Plus this article notes: "Other
studies of the Sanders plan assume that Medicare will increase its rates
to keep up with or even slightly exceed costs -- though that would levy
a heavier burden on taxpayers. Plus, proponents say, medical providers
will be able to shrink administrative costs, which will save them money,
and they will benefit from everyone having coverage.
"'The
vast majority of doctors will not get paid less,' Jayapal told
reporters before unveiling her bill. 'In fact, they'll be seeing many
more clients and they won't have to spend sometimes up to 25% of their
time on administrative stuff.' To contain health care costs, Jayapal
wants to pay hospitals under a so-called global budget system, which
other developed countries use.
"So does Maryland,
which has specified the amount of annual revenue hospitals can receive
from Medicare, Medicaid and private insurers since 2014. An analysis by
research group RTI International in 2017 found that hospitals adjusted
their rates to remain within their budgets, but that didn't hurt them
financially. Also, hospitals reduced spending on their emergency
departments and some other outpatient services and saw admissions
decline. They also curtailed unnecessary care among Medicare
beneficiaries."
And this article
makes clear that doctor salaries and hospital fees in the US are far
higher than in places with well-functioning single-payer systems. That
is, they are gouging. With lower rates and reduced admin costs they
would still turn a healthy profit, just not the killing they're used to.
"The
senator [Sanders] almost always suggests that Medicare for All would
generate savings exclusively by reducing the costs of administration and
pharmaceuticals; the exorbitant salaries of American doctors, or
price-gouging by monopolistic hospitals, typically goes unmentioned.
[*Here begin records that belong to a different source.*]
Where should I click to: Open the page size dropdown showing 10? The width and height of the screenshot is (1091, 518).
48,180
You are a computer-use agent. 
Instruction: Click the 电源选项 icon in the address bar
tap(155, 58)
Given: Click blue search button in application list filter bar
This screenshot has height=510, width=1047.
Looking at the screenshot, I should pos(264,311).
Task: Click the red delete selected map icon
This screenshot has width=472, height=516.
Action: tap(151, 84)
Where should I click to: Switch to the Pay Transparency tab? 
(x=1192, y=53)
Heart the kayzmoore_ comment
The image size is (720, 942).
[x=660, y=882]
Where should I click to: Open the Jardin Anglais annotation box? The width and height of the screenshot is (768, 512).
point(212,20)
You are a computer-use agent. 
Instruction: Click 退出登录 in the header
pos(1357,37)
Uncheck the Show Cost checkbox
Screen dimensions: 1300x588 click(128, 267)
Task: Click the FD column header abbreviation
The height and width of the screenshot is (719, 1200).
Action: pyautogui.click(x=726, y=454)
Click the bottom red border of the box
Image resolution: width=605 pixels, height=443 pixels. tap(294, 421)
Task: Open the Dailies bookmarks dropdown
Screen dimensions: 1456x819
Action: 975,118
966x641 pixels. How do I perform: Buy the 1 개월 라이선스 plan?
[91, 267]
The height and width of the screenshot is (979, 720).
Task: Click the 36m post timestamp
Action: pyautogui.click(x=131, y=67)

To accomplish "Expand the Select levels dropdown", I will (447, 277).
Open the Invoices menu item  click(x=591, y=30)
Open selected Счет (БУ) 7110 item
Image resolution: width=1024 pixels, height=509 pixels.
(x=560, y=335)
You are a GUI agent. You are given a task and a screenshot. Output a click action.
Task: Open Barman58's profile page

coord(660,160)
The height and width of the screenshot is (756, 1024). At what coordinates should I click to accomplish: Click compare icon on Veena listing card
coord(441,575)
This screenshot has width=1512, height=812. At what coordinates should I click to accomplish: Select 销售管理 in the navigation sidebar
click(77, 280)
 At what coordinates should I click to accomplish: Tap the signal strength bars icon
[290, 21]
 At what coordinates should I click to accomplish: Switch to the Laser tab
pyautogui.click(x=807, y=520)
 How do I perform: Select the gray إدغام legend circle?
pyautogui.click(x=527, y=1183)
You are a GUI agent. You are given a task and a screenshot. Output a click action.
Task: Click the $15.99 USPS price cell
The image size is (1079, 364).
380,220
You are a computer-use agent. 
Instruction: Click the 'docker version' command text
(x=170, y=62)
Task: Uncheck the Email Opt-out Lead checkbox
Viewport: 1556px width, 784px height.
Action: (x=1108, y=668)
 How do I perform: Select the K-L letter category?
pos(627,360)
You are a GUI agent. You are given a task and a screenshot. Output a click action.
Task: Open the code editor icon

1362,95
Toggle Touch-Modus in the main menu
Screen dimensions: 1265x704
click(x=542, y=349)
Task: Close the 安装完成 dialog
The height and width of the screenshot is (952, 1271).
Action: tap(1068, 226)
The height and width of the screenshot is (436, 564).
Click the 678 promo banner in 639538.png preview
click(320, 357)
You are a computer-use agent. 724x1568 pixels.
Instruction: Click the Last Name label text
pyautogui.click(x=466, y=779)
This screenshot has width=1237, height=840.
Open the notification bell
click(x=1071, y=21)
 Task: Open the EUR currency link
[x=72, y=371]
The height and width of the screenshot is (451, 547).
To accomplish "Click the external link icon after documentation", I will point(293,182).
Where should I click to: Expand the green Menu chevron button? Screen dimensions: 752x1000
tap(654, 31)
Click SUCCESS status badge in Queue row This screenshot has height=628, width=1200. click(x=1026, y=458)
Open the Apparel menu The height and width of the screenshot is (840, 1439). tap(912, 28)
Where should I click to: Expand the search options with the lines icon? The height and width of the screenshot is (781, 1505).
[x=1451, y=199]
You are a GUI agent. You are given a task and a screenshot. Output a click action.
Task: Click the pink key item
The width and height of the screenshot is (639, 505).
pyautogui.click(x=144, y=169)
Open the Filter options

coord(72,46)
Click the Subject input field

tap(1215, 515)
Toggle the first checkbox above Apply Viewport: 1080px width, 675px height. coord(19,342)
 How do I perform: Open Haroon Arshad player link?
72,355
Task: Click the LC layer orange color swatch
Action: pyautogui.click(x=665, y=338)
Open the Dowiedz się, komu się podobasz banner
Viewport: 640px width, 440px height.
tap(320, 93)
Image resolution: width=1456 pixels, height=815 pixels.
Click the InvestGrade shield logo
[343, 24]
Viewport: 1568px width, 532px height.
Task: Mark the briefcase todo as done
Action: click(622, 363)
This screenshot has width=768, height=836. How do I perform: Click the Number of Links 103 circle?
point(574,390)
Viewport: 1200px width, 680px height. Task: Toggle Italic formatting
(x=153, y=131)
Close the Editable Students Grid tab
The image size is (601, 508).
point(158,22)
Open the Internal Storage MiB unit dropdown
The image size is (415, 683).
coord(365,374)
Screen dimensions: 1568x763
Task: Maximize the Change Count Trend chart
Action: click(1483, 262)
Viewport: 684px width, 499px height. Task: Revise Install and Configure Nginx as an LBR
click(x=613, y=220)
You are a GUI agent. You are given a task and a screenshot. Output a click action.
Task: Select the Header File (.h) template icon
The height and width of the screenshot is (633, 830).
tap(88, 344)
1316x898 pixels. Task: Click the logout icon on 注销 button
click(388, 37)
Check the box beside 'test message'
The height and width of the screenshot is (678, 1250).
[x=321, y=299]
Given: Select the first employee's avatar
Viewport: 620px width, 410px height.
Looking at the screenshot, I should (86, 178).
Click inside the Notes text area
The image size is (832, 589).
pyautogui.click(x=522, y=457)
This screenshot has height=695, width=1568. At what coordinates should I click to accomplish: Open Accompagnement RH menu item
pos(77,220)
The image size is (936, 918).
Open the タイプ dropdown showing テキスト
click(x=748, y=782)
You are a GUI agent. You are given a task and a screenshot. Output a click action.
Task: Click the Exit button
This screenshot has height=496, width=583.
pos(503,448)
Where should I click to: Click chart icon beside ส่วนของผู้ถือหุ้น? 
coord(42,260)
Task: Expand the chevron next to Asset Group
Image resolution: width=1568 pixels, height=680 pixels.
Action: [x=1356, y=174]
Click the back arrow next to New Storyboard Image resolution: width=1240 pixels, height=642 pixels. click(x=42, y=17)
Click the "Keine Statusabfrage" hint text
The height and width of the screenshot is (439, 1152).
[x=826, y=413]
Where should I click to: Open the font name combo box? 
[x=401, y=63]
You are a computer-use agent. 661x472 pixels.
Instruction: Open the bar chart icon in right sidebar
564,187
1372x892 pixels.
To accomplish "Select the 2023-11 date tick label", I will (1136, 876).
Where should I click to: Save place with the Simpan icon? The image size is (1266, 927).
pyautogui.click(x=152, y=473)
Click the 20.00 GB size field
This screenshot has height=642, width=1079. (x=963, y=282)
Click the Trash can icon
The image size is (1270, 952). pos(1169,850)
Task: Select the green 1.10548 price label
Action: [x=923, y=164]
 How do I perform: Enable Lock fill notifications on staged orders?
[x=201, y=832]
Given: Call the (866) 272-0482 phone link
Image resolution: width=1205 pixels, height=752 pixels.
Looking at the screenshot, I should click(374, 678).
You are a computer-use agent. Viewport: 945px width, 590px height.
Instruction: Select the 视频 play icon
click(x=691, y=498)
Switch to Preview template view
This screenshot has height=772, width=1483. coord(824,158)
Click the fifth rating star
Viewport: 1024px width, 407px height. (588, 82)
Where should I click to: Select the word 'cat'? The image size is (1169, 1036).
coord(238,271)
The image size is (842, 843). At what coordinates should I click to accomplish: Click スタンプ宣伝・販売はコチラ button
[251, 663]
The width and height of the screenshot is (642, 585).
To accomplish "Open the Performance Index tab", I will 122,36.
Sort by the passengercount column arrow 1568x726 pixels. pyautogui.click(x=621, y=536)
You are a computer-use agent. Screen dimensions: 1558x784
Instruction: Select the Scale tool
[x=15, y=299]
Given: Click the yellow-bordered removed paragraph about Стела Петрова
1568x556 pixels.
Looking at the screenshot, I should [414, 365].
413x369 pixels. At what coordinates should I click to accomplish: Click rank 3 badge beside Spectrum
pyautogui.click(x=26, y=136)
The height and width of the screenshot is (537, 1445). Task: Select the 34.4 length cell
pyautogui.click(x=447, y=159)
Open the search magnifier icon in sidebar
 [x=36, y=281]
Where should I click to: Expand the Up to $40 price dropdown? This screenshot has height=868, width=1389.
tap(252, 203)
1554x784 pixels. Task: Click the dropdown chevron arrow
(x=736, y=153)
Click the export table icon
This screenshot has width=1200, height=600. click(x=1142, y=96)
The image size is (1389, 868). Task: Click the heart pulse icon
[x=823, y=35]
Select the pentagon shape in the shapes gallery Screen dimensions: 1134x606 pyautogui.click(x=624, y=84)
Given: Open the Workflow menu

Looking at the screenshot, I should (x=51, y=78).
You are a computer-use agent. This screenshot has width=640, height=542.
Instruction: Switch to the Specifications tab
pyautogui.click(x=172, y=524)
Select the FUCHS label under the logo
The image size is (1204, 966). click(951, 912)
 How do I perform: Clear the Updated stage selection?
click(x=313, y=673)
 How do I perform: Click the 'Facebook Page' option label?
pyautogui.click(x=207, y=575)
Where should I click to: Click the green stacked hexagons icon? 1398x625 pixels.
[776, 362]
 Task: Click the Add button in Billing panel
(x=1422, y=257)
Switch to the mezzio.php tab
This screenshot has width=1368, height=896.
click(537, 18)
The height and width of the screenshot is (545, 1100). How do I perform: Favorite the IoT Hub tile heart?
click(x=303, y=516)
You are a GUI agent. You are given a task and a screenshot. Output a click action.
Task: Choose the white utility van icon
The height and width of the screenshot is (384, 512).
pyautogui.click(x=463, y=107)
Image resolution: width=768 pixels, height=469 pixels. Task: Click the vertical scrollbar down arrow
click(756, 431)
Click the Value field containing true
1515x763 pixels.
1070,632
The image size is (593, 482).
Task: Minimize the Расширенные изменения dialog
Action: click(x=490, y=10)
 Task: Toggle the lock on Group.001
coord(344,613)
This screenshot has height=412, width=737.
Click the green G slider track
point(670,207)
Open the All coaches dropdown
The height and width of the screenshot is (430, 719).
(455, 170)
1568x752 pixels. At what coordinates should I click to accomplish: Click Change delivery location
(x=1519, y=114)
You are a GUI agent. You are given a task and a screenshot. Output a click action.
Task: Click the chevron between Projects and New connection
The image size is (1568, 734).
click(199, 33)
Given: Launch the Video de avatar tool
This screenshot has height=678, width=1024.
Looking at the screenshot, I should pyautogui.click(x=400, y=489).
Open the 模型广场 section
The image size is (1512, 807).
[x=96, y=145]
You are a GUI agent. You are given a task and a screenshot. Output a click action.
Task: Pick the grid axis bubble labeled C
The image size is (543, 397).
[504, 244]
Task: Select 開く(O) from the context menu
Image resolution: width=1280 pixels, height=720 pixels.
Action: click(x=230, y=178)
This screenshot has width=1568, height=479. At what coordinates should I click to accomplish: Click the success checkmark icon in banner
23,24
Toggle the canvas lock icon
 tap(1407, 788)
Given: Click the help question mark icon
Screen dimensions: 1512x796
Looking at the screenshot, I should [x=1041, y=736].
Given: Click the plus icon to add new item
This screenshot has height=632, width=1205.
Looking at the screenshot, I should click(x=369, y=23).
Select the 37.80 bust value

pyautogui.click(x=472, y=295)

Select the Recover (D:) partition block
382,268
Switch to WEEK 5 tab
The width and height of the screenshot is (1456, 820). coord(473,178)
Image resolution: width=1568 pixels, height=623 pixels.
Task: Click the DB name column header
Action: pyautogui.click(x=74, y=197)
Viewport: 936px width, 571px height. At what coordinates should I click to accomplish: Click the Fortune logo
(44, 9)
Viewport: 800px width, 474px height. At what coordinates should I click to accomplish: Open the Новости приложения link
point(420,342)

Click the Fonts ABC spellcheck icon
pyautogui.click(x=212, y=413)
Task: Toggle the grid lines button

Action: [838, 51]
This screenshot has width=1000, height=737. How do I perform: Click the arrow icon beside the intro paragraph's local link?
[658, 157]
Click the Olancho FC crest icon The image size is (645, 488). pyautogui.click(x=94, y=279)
By
all indications, Sanders shares the view that Gaffney ostensibly
endorses here: reducing nonadministrative hospital costs is not a
priority for health-care justice."
"After all,
hospitals account for roughly one-third of all health-care spending in
the United States — and they are one of the primary sites of
price-gouging in our system. As HuffPost’s Jonathan Cohn explains:
'[R]educing
health care spending is very much the point of health care reform and
it’s not difficult to make the case that hospitals are a logical place
to find big savings. Prices here in the U.S. are much higher than in
other countries, even for everyday services like knee replacements and
routine baby deliveries, with scant evidence that the care here is
better.
'The story is the same within the U.S.,
where hospital prices vary enormously from region to region. It’s not
the hospitals with the best outcomes charging the highest prices,
research has shown pretty consistently. It’s the ones with the most
market power — in some cases, because they have monopolies and are
basically able to demand what they want from private insurers.
'All
of that suggests that the hospitals could handle major reductions
without harm to access to quality. “The evidence is pretty clear that
there’s room to cut without major damage,” says Loren Adler, associate
director of the USC-Brookings Schaeffer Initiative for Health Policy.'"
"While
there is a lot of administrative waste due to our private insurance
system, even relatively optimistic estimates put savings that could be
wrung from administrative simplicity at around 13 to 15 percent
…American health care spending cannot be lowered anywhere close to
Canada or Sweden or France levels unless salaries for American doctors,
lab cost, MRI scans, and hospital prices are lowered as well. Prices
would need to be cut across the board because the United States overpays
in basically every part of the industry.
"American
specialists make effectively three times what similar doctors make in
Sweden and twice what they do in France or the UK. This is a problem
that is only getting worse. Hospital prices for the same procedures have
grown dramatically faster than inflation. Many hospitals are so
comically bloated and inefficient they don’t even know how much it
actually cost them to perform common procedures. Average physician
income has grown by nearly $100,000 since 2011."